━━━━━ EXERCISE PASSAGE

I have marked the peaks on the top graph in blue. All four spectra look very similar to each other if you just look at the peaks. That is expected because they have the same composition.
But in between the peaks there are regions where no reflection was measured. Here you will see what is called “noise”, just the tremble of the background measurement. I have marked some of those regions in red. The noise parts of the 4 graphs all are different. So, even though the four graphs look similar to each other at first glance, each graph is unique in the noise parts.
However, I am not an expert in crystallography, XRD, or XPS. Maybe I am wrong here. So my question is: would one expect the noise parts of these types of plots to look exactly the same, even if the same crystal was measured twice? If you are an expert, please let me know in the comments!
For now, based on the plot above, and many others that I found online (see here, here, and here) I will assume that the noise parts of these plots should never look the same.
Although most XRD and XPS plots in the biochemical literature appear to be unique, some others are remarkably similar. Here are some PubPeer entries questioning the unexpected identity of such plots.
- Macroscopic and Microscopic Investigation of U(VI) and Eu(III) Adsorption on Carbonaceous Nanofibers
- Direct Z-Scheme heterojunction nanocomposite for the enhanced solar H2 production
- Controlled synthesis of pentachlorophenol-imprinted polymers on the surface of magnetic graphene oxide for highly selective adsorption
- Synthesis of a monodisperse well-defined core–shell magnetic molecularly-imprinted polymer prior to LC-MS/MS for fast and sensitive determination of mycotoxin residues in rice
- Synthesis of silver nanoparticles using A. indicum leaf extract and their antibacterial activity (retracted)
In some cases there is even apparent repetition within the same plot. Here is an example of some unexpected noise stutter, as marked by a pseudonymous PubPeer user.
Smut Clyde (pseudonym) has found many of those noise stutter examples, where plots appear to be composed of repeating parts. For example, read Smut’s article called “Nanodandruff and synthetic spectroscopy” on Leonid’s blog For Better Science.

━━━━━━━━━━
━━━━━ THE DATA

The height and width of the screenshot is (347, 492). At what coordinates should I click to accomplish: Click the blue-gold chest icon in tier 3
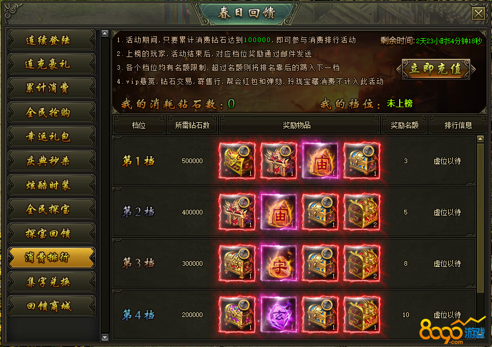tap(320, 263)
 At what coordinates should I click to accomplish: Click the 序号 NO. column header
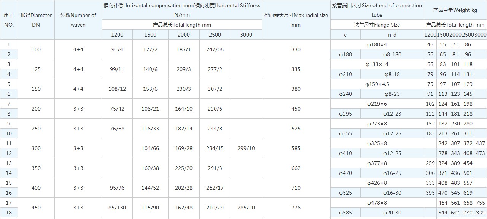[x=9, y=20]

━━━━━━━━━━
━━━━━ THE DATA

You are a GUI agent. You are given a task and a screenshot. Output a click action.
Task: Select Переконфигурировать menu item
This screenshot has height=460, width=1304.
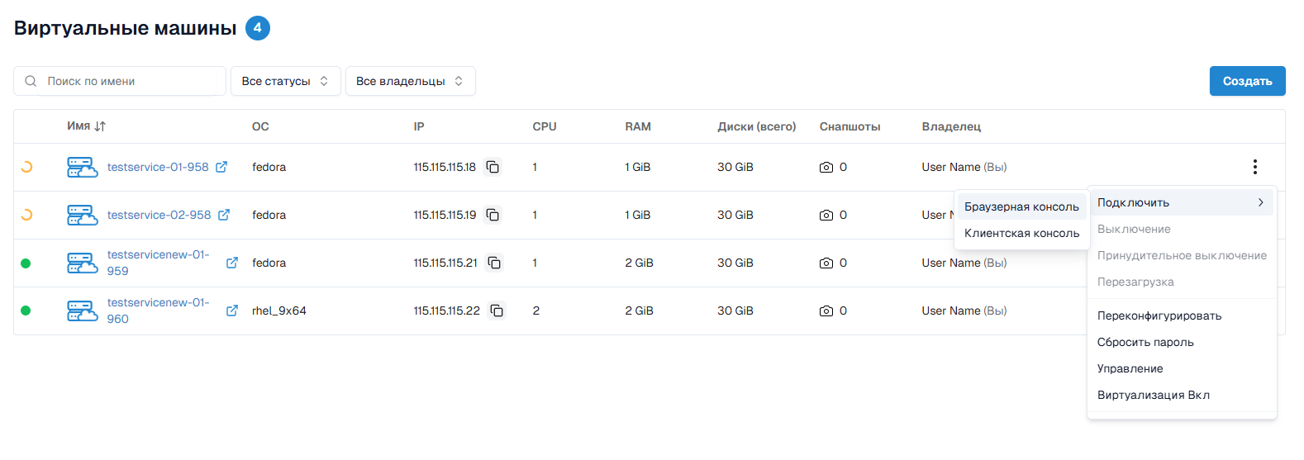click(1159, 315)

━━━━━━━━━━
━━━━━ THE DATA

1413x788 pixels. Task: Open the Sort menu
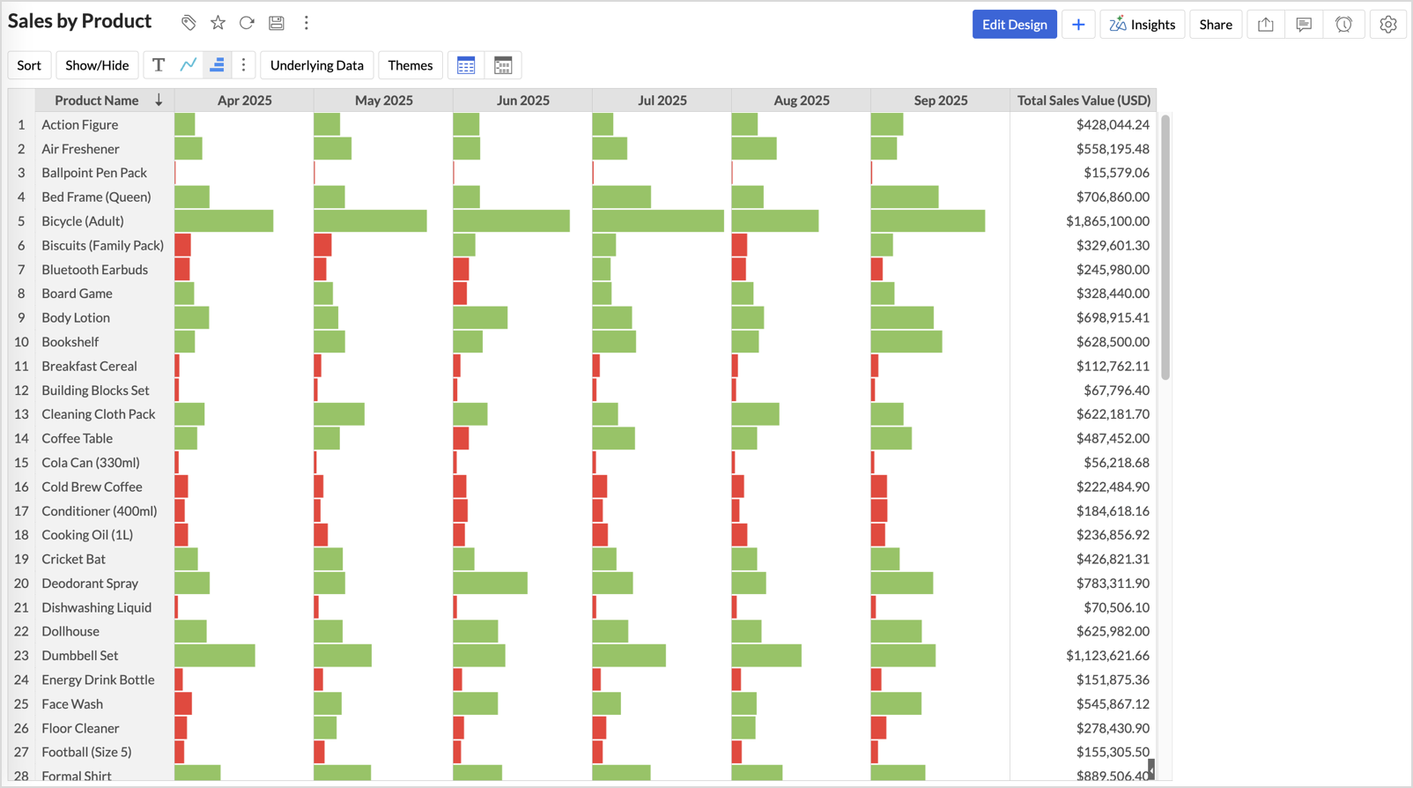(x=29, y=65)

━━━━━━━━━━

→ WHAT THE EXERCISE ASKS:
Continue the passage about noise in XRD and XPS plots, starting after its final sentence.

→ ANSWER SPACE:
Some more examples of unexpected repeats within spectra plots can be found on PubPeer:
- Highly concentrated amino group-functionalized graphite encapsulated magnetic nanoparticles fabricated by a one-step arc discharge method
- Spectroscopic and Modeling Investigation of Eu(III)/U(VI) Sorption on Nanomagnetite from Aqueous Solutions
- Characterization of radioactive cobalt on graphene oxide by macroscopic and spectroscopic techniques
Let me know what you think about these unexpected repeats in the comments below. Do you think these repeats can occur by chance?
3 thoughts on “Duplications in Spectrum Plots”
I’m a solid state chemist, so I use PXRD daily. I won’t comment on the particular figures, but I will make some general comments.
The noise in PXRD patterns* arises from simple poisson statistics: the detector counts the number of X-rays at each point and this will have a standard error of square root(no. of X-rays). It is outrageously unlikely that the same noise pattern can emerge in multiple data sets, even if measured on the same sample immediately after.
Your description of the meaning of PXRD was pretty good – but one minor additional point: the position of the peak tells you about the size of the repeat unit in the crystal (as you said), but it’s the *intensity* that tells you where the atoms are.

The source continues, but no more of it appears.